[[ Excerpt to read open ]]
Wow this is so visual and fun. Let $l_a, l_b, l_c$ be the corresponding reflections of the lines $d_a, d_b, d_c$. Let $A', B', C'$ be the reflections of $A, B, C$ in $BC, CA, AB$ respectively.Note $A', B', C'$ always lie on $l_a, l_b, l_c$ respectively. Note that if $d_a, d_b, d_c$ rotate with a constant angular velocity $\omega$, then $l_a, l_b, l_c$ rotate with a constant angular velocity $-\omega$. Then, the angles of triangle $XYZ$ remain the same as the lines rotate, and $X, Y, Z$ move on circles having $B'C', C'A', A'B'$ as chords, respectively. Then internal angle bisector of $\angle X$ always passes through a fixed midpoint of arc $B'C'$, similar stuff for $Y, Z$. Thus note that a internal angle bisector of the triangle $XYZ$ has a fixed point, and rotates with constant angular velocity $-\omega$. The intersection of two angle bisectors thus traces a circle, and we're done.

Interesting problem! Here's my solution: Let $A',B',C'$ be defined as in the above solutions. Also, let $d_a \cap BC=A_1$, and define $B_1$ and $C_1$ analogously. Then \begin{align*} \measuredangle B'XC' &=\measuredangle B'B_1A+\measuredangle CAB+\measuredangle AC_1C' \\ &=\measuredangle AB_1B+\measuredangle CAB+\measuredangle CC_1A \\ &= \measuredangle ACC_1+\measuredangle CC_1A+\measuredangle CAB \\ &=2 \measuredangle CAB \\ \end{align*}Thus, as $\measuredangle B'XC'$ is fixed, so $X$ must lie on a fixed circle $\omega_A$ through $B',C'$. Taking $I$ as the incenter of $\triangle XYZ$, we get that, using Fact 5, $XI$ passes through the midpoint $P_A$ of arc $\widehat{BC}$ in $\omega_A$. Similarly, $P_B \in YI$ and $P_C \in ZI$, where $P_B,P_C$ are defined similarly. Then $$2\measuredangle P_BIP_C=2\measuredangle YIZ=\measuredangle YXZ=2\measuredangle CAB$$which gives that $\measuredangle P_BIP_C$ is also fixed. Similarly, $\measuredangle P_AIP_B$ and $\measuredangle P_AIP_C$ must also be fixed, and so $I \in \odot (P_AP_BP_C)$. Thus, the locus of $I$ is a circle. $\blacksquare$ NOTE: There's a slight thing that we have overlooked here. It might be possible that $P_A$ becomes the other arc midpoint, if $X$ goes on the other side of $B'C'$. But it's not hard to see that if $X$ goes on the other side, then the internal angle bisector of $\angle YXZ$ will in fact become the external angle bisector of $\angle B'XC'$. So our solution is not wrong (duh!). P.S. Here's a much faster proof of the $1^{\text{st}}$ Lemma mentioned in v_Enhance's proof: Let $O_a,O_b,O_c$ be the reflections of $O$ in $BC,CA,AB$. Since $O_c$ is the center of $\odot (AHBC')$, and $DO_c$ is parallel to $AB$, and hence perpendicular to $HC'$, so $D$ lies on the perpendicular bisector of $HC'$. Similarly, $D$ lies on the perpendicular bisector of $HB'$, giving the desired result.
[[ Excerpt to read closed ]]
» **Activity**
Rewrite the geometry forum thread above, starting with "Wow this is" and going on through "and we're done.", with "constant angular velocity" changed to "fixed angular speed".
[[ Given material open ]]
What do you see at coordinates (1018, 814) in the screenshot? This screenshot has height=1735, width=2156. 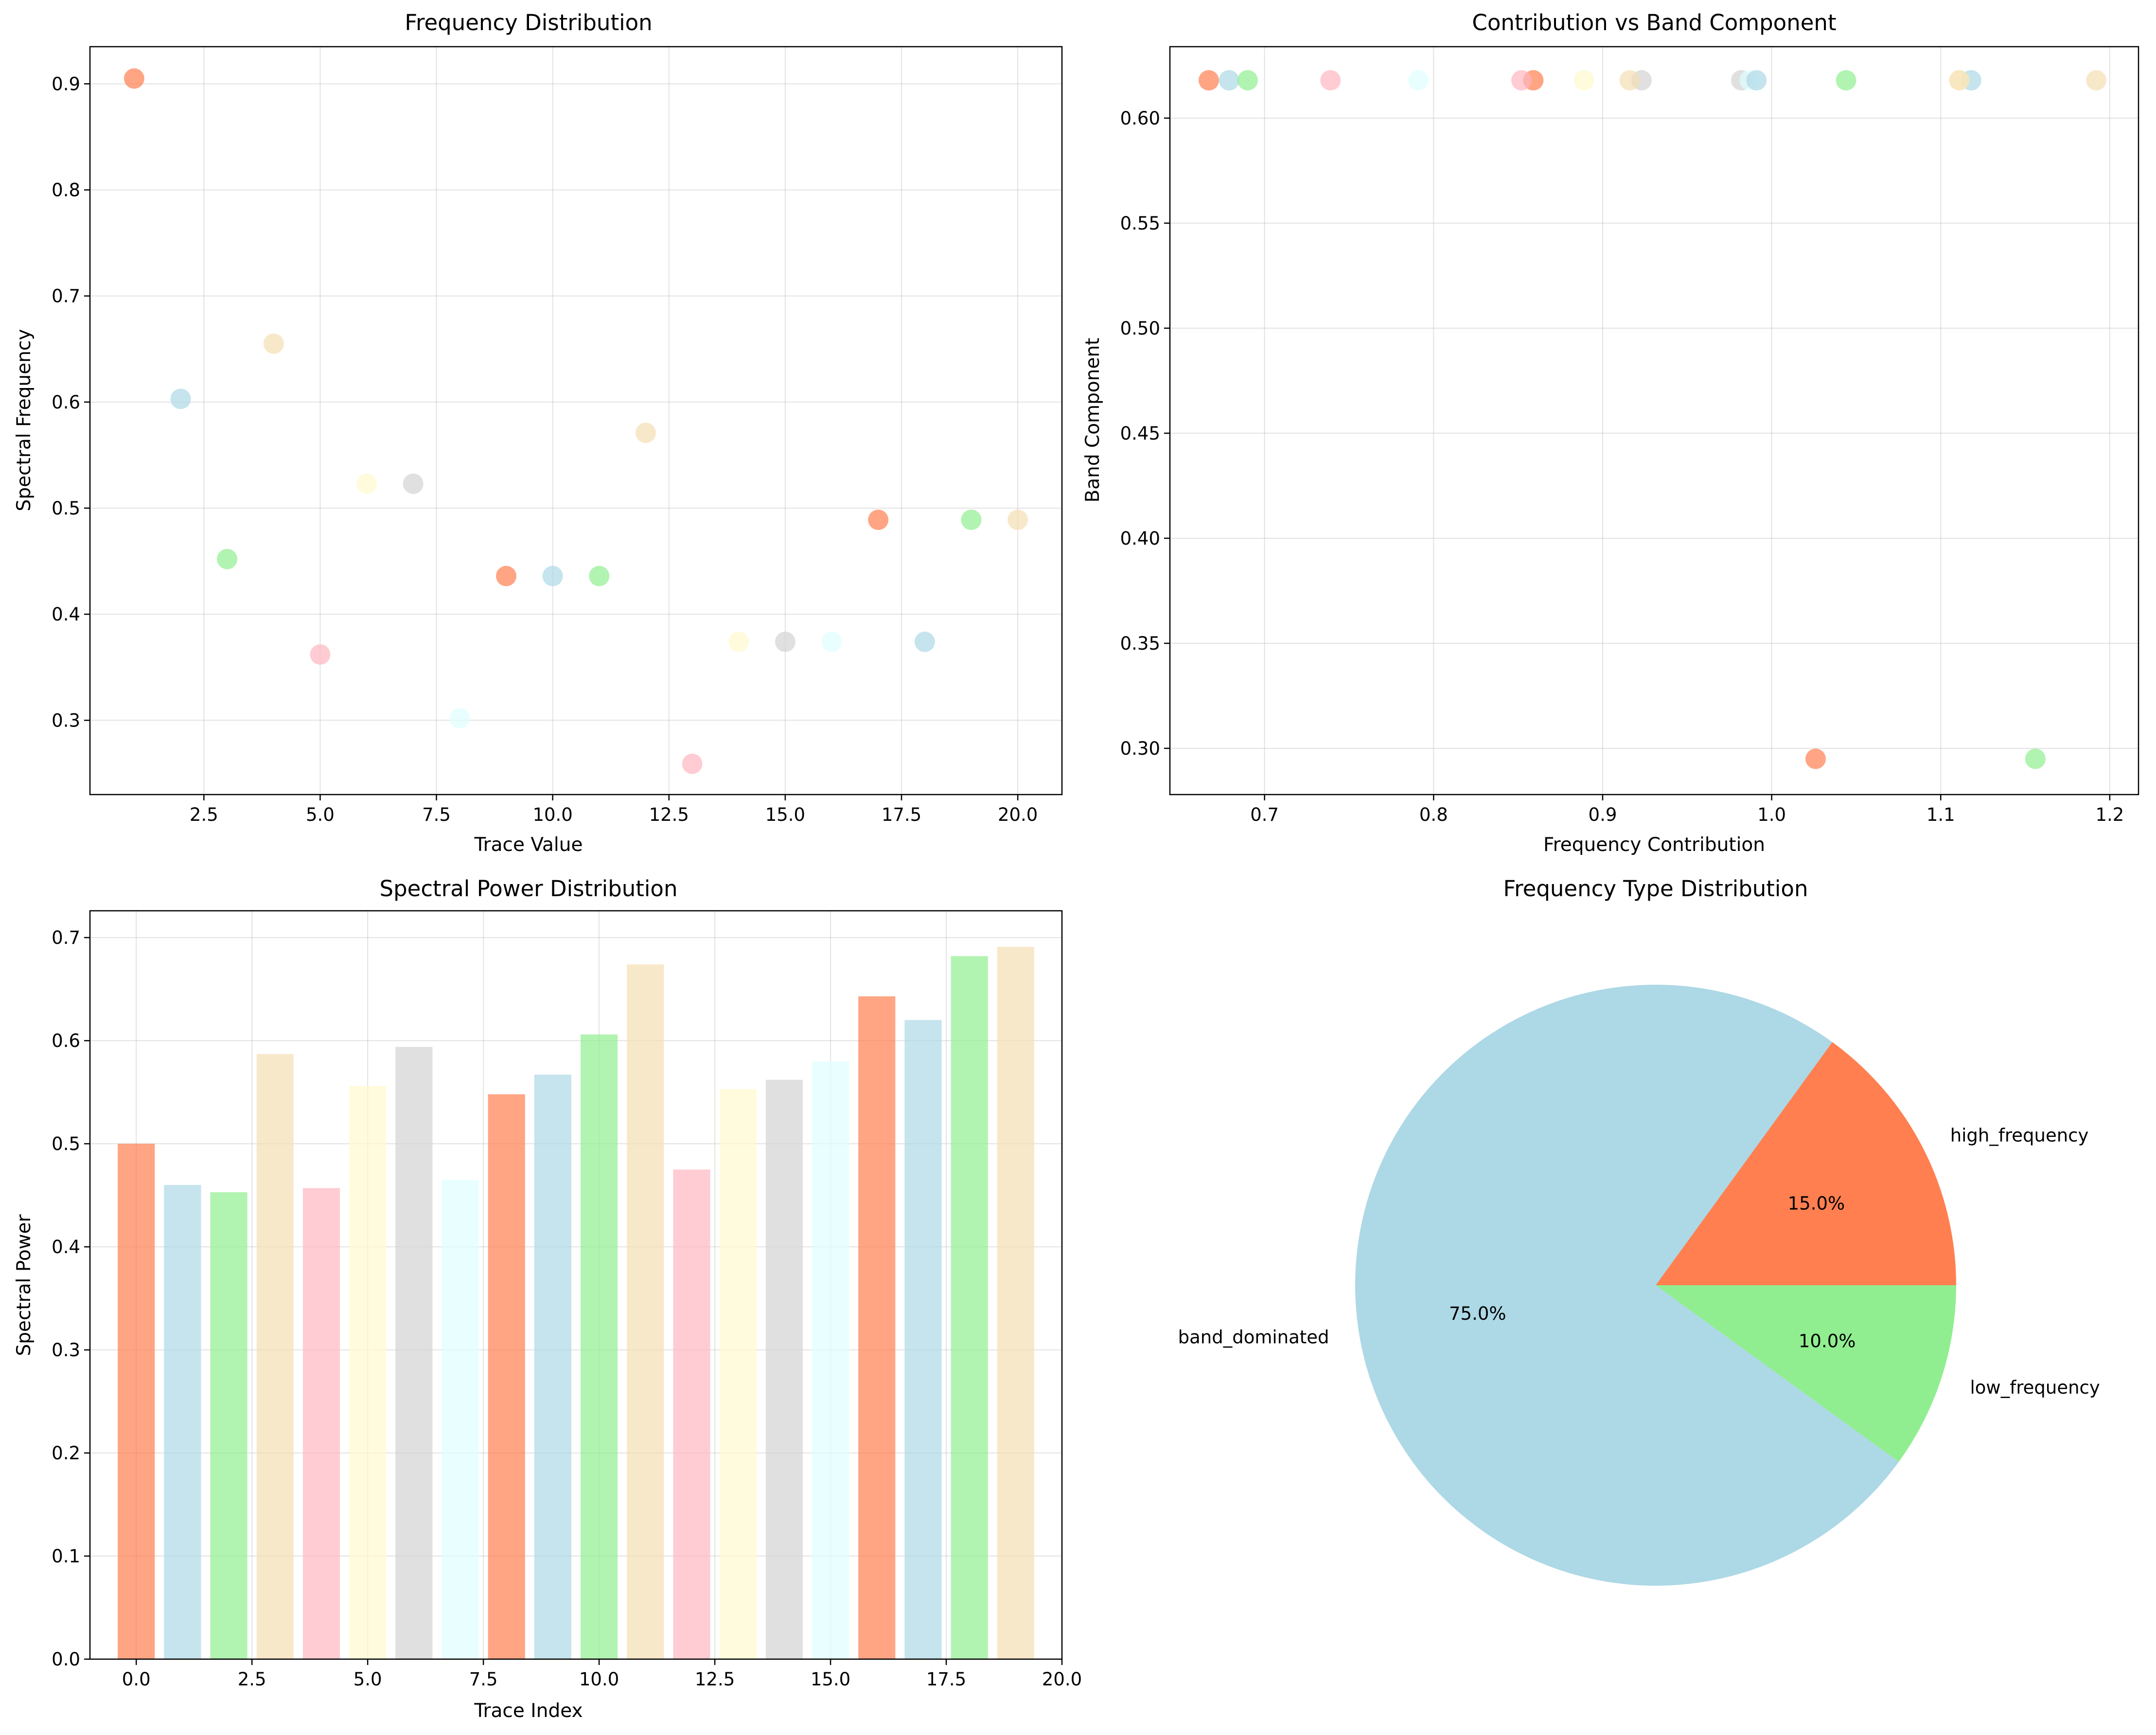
[[ Given material closed ]]
» **Answer section**
Wow this is so visual and fun. Let $l_a, l_b, l_c$ be the corresponding reflections of the lines $d_a, d_b, d_c$. Let $A', B', C'$ be the reflections of $A, B, C$ in $BC, CA, AB$ respectively.Note $A', B', C'$ always lie on $l_a, l_b, l_c$ respectively. Note that if $d_a, d_b, d_c$ rotate with a fixed angular speed $\omega$, then $l_a, l_b, l_c$ rotate with a fixed angular speed $-\omega$. Then, the angles of triangle $XYZ$ remain the same as the lines rotate, and $X, Y, Z$ move on circles having $B'C', C'A', A'B'$ as chords, respectively. Then internal angle bisector of $\angle X$ always passes through a fixed midpoint of arc $B'C'$, similar stuff for $Y, Z$. Thus note that a internal angle bisector of the triangle $XYZ$ has a fixed point, and rotates with fixed angular speed $-\omega$. The intersection of two angle bisectors thus traces a circle, and we're done.